§ Task description
Each line in the records below that has the word "settings" should be copied.

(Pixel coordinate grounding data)
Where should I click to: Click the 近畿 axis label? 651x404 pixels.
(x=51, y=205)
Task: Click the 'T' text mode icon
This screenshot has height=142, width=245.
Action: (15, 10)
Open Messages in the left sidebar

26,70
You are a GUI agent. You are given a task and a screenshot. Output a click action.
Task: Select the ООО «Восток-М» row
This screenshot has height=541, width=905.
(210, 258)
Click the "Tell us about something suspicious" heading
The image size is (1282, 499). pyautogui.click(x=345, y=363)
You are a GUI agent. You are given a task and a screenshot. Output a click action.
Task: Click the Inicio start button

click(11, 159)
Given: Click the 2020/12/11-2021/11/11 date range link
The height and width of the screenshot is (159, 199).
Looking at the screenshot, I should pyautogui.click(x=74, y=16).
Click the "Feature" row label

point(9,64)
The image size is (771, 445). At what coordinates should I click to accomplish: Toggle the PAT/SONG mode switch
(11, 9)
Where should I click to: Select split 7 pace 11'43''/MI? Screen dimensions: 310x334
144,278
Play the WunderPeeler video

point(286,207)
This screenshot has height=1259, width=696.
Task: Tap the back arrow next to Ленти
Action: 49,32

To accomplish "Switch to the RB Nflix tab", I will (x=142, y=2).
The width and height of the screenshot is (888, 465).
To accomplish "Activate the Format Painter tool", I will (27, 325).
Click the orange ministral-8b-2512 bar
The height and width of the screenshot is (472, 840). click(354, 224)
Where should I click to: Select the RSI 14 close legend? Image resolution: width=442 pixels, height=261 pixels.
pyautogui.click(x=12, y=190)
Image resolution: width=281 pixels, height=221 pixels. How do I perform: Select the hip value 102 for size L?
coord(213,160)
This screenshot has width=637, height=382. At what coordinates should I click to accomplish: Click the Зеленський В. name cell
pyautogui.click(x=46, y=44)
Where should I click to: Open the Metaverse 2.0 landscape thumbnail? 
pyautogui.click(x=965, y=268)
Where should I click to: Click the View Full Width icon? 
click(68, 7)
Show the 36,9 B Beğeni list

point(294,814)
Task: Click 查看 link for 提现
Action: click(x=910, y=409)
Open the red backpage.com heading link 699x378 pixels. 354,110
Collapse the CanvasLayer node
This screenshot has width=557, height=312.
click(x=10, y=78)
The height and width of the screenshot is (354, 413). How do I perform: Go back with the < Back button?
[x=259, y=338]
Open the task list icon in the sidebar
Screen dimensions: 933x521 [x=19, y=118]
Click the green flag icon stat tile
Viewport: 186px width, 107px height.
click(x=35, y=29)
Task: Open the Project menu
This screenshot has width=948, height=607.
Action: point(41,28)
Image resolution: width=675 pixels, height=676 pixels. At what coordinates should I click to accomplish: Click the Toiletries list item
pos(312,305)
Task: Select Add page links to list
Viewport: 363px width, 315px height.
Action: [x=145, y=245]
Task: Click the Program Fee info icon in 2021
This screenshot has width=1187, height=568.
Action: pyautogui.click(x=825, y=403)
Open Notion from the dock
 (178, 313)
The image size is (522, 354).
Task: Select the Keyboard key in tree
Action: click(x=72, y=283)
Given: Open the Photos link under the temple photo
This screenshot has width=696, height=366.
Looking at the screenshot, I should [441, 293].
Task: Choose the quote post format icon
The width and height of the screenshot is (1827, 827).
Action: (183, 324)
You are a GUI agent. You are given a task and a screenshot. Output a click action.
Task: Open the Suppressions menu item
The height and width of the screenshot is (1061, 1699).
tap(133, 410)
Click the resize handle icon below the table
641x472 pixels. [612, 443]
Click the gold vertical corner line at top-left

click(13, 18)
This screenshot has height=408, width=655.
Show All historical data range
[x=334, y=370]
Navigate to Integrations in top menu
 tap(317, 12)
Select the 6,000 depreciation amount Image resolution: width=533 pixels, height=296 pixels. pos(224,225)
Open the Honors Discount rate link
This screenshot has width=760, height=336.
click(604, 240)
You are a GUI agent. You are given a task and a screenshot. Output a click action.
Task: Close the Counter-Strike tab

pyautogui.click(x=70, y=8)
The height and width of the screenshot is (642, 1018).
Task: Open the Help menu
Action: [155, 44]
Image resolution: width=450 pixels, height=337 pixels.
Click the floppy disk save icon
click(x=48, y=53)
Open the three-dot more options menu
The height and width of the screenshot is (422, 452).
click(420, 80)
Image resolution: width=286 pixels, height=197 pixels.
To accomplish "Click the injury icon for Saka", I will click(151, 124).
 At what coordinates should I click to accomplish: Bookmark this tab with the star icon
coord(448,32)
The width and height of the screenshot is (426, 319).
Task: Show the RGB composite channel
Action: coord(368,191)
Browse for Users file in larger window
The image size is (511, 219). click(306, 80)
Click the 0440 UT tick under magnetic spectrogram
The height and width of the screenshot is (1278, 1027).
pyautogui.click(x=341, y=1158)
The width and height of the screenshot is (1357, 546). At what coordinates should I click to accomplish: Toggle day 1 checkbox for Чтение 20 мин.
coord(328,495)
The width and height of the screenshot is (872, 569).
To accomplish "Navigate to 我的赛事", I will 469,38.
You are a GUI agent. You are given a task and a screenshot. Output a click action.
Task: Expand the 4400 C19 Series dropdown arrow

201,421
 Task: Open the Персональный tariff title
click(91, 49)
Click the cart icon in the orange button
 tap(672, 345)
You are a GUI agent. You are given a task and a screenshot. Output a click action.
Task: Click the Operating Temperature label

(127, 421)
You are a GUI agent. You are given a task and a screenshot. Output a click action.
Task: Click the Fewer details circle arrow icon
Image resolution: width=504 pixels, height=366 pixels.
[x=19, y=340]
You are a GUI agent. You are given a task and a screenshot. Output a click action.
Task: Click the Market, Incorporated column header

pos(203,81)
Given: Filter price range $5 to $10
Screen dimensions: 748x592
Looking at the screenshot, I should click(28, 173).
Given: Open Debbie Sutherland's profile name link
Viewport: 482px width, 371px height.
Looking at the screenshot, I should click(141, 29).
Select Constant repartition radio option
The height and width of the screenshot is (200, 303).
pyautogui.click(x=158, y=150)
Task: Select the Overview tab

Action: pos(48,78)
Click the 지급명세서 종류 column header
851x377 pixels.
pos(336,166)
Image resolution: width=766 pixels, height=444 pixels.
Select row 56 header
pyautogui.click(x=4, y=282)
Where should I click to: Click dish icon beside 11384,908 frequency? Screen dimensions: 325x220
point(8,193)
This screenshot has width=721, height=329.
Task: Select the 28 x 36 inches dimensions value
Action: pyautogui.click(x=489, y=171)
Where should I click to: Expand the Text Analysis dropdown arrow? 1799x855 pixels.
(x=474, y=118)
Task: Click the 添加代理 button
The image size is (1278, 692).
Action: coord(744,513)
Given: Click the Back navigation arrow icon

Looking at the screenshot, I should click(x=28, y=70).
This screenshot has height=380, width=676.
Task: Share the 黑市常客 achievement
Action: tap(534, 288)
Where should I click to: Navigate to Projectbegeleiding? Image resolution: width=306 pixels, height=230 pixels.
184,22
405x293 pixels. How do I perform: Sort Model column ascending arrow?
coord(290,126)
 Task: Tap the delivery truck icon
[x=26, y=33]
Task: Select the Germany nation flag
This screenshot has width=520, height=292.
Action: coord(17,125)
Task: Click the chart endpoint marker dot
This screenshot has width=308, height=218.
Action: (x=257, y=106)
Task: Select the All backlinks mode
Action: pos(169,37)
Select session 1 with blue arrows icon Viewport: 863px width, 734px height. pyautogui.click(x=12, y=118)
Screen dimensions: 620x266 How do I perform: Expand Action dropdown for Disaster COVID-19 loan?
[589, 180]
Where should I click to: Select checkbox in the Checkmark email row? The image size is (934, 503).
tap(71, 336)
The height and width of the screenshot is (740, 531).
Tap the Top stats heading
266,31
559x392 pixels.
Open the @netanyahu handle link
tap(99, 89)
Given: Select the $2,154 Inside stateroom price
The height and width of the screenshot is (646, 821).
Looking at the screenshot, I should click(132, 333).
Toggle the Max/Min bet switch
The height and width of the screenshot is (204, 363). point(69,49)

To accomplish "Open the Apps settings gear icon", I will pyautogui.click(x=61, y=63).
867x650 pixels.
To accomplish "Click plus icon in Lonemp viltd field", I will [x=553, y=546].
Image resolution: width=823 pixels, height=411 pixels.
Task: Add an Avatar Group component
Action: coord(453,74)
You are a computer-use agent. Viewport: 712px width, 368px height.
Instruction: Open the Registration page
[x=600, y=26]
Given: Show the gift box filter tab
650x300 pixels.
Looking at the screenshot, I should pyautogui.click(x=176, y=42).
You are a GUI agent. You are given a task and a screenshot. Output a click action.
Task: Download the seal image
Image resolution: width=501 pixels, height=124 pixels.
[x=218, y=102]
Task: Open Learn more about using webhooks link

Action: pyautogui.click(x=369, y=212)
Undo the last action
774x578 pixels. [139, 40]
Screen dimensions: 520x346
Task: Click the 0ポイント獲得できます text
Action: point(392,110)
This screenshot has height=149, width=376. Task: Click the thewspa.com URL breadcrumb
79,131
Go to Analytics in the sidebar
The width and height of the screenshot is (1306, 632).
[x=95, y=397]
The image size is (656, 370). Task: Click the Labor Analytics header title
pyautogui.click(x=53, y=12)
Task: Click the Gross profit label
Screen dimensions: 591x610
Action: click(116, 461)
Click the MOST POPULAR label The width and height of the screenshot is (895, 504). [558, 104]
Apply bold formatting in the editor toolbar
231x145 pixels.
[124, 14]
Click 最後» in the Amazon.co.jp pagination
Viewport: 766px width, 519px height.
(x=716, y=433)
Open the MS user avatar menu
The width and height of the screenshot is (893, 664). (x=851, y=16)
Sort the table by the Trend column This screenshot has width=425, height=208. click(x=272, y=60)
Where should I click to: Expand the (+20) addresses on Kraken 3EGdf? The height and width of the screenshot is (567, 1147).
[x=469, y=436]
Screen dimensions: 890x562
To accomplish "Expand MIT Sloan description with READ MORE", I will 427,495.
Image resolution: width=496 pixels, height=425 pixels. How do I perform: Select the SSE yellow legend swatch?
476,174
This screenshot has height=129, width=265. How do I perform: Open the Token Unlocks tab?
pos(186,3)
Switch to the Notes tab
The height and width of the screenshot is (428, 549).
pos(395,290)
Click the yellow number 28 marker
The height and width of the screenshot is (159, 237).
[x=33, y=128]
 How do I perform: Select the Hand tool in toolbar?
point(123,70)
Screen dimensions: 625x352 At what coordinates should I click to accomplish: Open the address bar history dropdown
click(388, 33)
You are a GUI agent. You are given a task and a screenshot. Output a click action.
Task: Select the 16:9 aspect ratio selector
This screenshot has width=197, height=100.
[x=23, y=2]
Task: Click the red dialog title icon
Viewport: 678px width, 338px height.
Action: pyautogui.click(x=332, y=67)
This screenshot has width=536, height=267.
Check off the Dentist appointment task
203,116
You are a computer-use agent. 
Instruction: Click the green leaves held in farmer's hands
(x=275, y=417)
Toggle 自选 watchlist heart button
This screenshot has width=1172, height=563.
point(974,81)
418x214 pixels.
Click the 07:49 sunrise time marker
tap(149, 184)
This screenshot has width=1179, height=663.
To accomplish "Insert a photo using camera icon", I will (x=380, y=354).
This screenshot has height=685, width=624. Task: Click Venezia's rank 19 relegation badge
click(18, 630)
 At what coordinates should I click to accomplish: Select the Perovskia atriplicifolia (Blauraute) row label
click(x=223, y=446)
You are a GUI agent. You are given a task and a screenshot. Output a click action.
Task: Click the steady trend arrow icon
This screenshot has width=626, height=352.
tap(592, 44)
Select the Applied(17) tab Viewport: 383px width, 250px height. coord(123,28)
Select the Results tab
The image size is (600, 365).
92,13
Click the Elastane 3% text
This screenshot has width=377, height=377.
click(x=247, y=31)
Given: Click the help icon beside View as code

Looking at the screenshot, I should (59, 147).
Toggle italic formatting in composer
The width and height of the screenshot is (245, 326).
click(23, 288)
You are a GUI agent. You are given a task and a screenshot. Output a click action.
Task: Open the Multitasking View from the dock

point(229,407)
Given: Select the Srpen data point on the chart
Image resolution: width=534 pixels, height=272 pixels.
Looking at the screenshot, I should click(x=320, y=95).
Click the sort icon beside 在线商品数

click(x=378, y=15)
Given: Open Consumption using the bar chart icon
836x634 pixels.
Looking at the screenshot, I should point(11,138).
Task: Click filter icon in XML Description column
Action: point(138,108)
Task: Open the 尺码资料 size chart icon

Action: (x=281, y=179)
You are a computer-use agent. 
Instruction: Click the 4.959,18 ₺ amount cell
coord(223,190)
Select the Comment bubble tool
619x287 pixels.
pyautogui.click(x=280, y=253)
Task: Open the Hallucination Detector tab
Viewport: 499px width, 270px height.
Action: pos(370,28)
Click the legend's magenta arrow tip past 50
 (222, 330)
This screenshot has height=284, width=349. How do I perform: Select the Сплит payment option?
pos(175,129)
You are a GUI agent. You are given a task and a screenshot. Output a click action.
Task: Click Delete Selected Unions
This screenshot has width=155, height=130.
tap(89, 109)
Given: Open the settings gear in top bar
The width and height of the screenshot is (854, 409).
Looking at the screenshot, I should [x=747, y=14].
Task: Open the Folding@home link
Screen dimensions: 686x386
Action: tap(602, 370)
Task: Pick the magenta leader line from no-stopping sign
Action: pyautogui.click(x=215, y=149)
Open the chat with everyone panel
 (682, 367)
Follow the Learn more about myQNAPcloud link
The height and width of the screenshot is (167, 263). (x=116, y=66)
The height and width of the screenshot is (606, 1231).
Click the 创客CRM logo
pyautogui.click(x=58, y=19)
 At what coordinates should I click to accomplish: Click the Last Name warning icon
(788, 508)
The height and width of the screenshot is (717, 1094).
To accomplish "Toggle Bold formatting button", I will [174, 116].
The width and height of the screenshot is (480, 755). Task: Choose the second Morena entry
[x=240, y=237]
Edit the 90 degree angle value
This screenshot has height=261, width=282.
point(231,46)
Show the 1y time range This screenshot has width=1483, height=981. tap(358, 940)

§ Task response
To accomplish "Open the Apps settings gear icon", I will pyautogui.click(x=61, y=63).
Given: Open the settings gear in top bar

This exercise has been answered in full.